When this happened, the frame pulled upward, and when it did, unloaded the suspension. When the suspension ran out of travel, it pulled the drive axle (the more forward of the rear two) upward as well, pulling the tires off the ground just enough to cause the drive tires to lose traction, as the drive axle needed to go down further before it could go up the incline. Kind of like high-centering any conventional vehicle on snow. And this could happen to a skoolie just as easily, so be mindful of the physics here.

On these buses, the rearmost axle is there only for support of the engine/trans for weight distribution purposes, it is not a drive axle. This was a ground clearance problem that caused a traction problem. Without such a rear overhang, it might not have happened.

However, with this bus being built the way it is, I'm not even sure taking this incline at an angle would have made a difference.
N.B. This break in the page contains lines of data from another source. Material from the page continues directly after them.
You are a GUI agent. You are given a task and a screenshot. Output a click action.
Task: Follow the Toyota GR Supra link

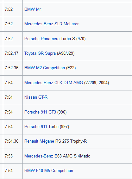pos(40,53)
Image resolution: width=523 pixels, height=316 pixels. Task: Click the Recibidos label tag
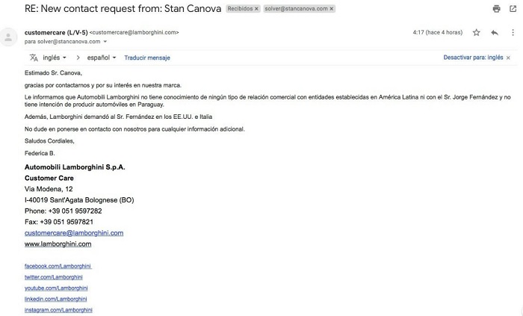240,9
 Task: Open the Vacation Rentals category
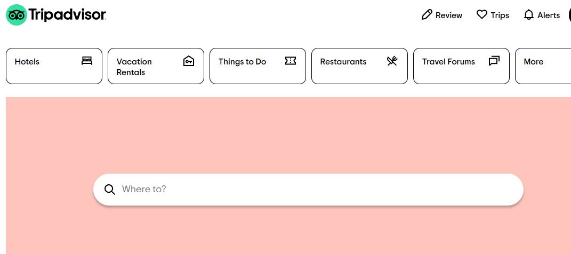click(134, 67)
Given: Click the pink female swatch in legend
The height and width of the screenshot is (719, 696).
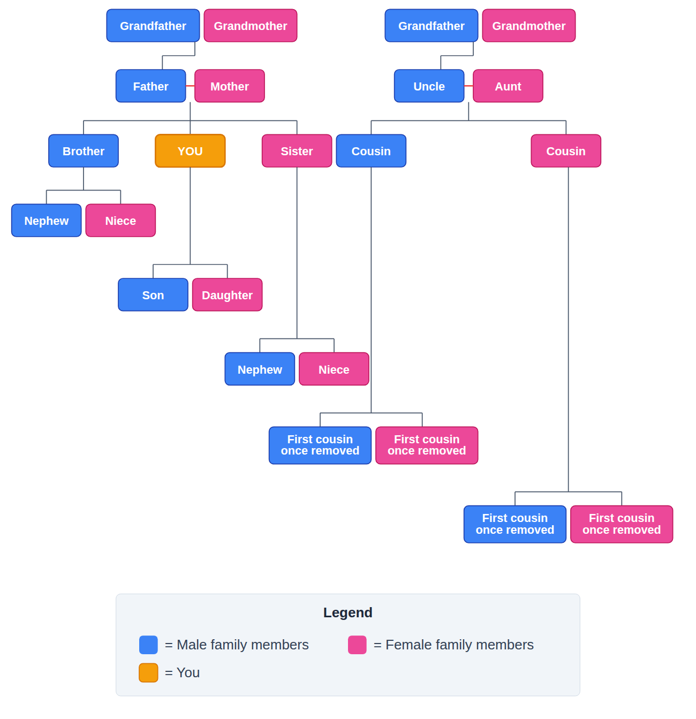Looking at the screenshot, I should [x=357, y=645].
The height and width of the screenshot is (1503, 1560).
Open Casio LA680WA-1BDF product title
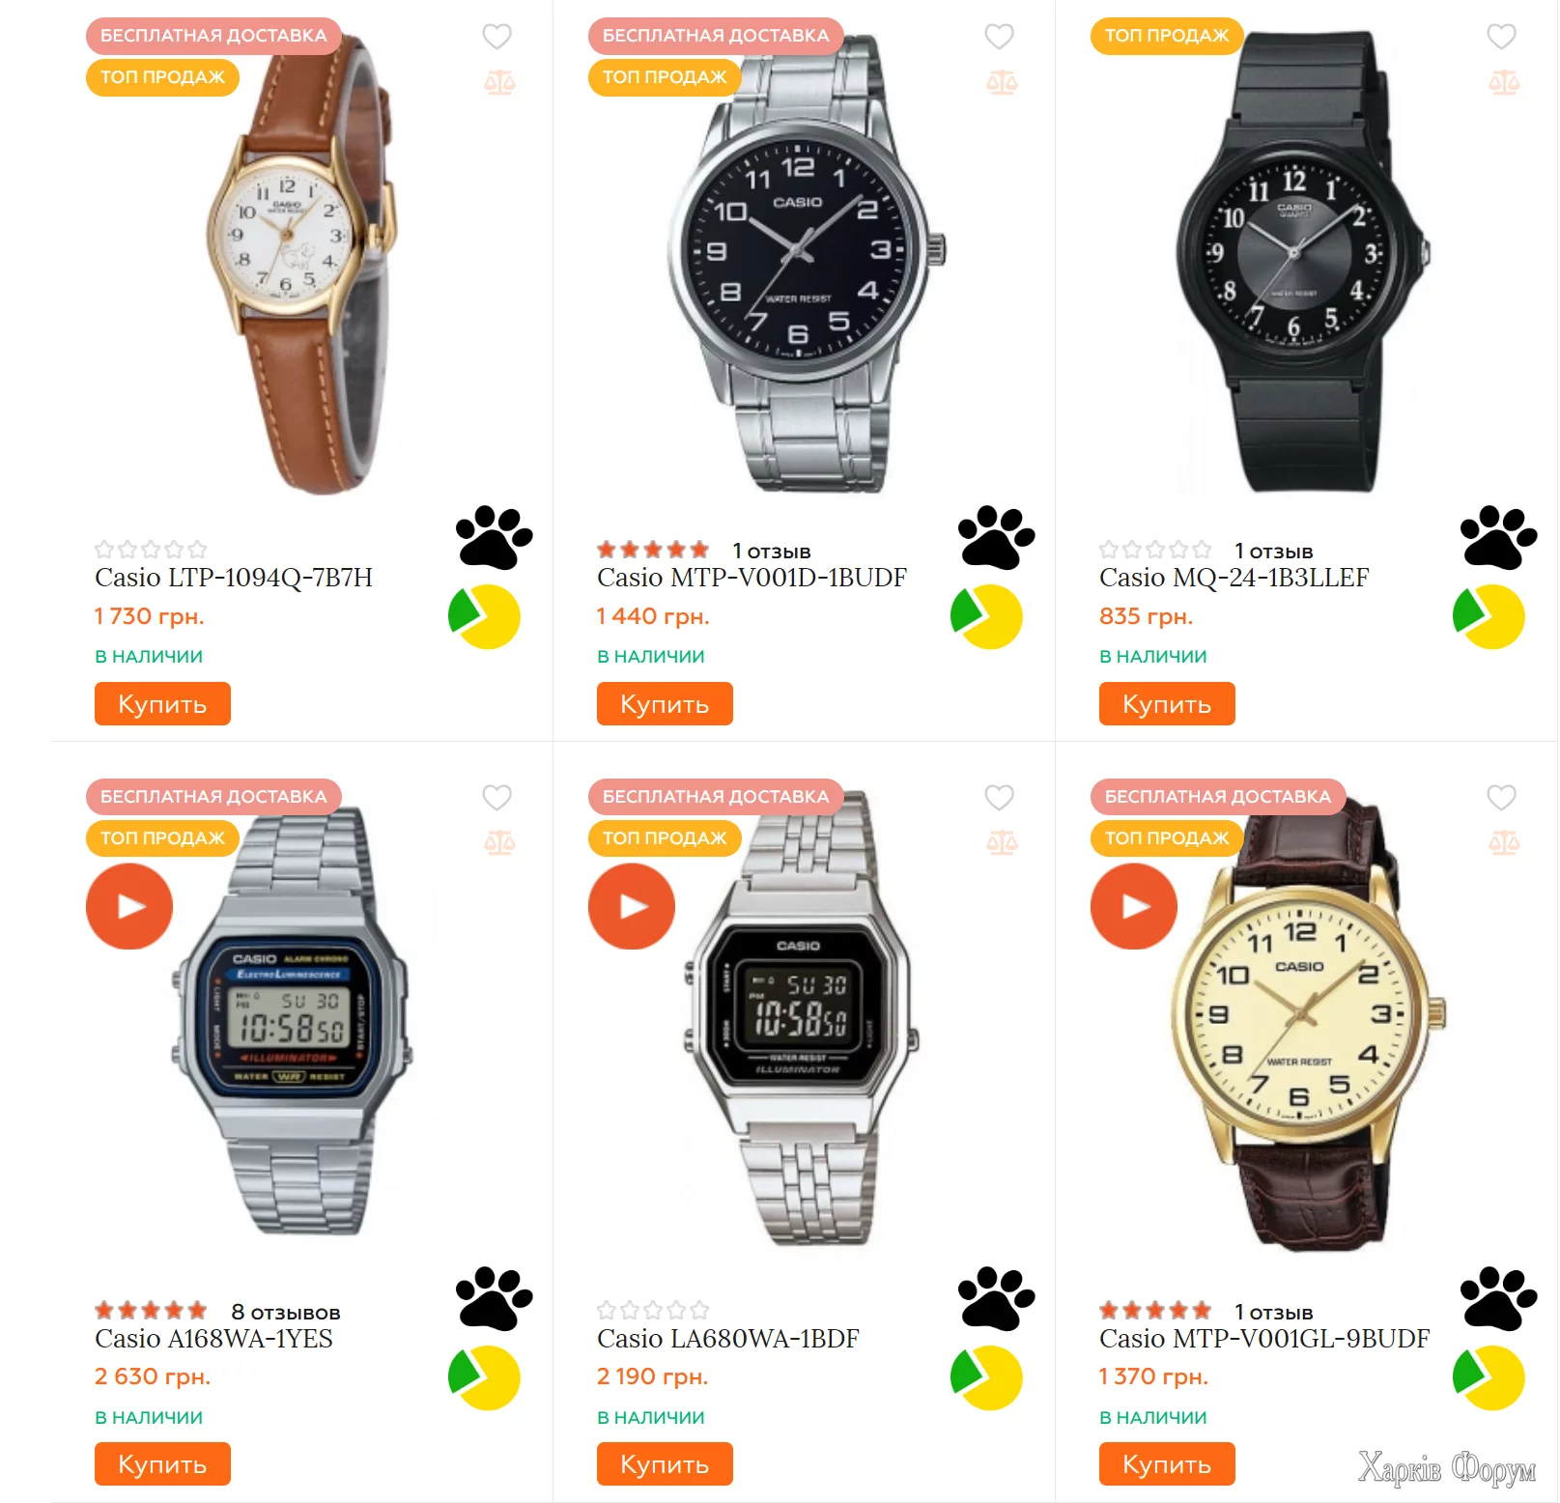click(728, 1339)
Not much different than trying to drive up a steep driveway. Bleeding suspension air, driving some wedge-shaped blocks under the drive tires, then re-pressurizing the suspension might have helped it get going again, depending on how bad the rear overhang dug into the pavement. Basically the idea would have been to raise the rear of the bus sufficiently so that it did not drag or high-center the rest of the way.

Be aware that a skoolie can and will do the same if the front end rises sharply and quickly enough in this fashion. Any rear-drive vehicle with the wrong combination of wheelbase and rear overhang can and will high-center its drive tires. Something to be mindful of.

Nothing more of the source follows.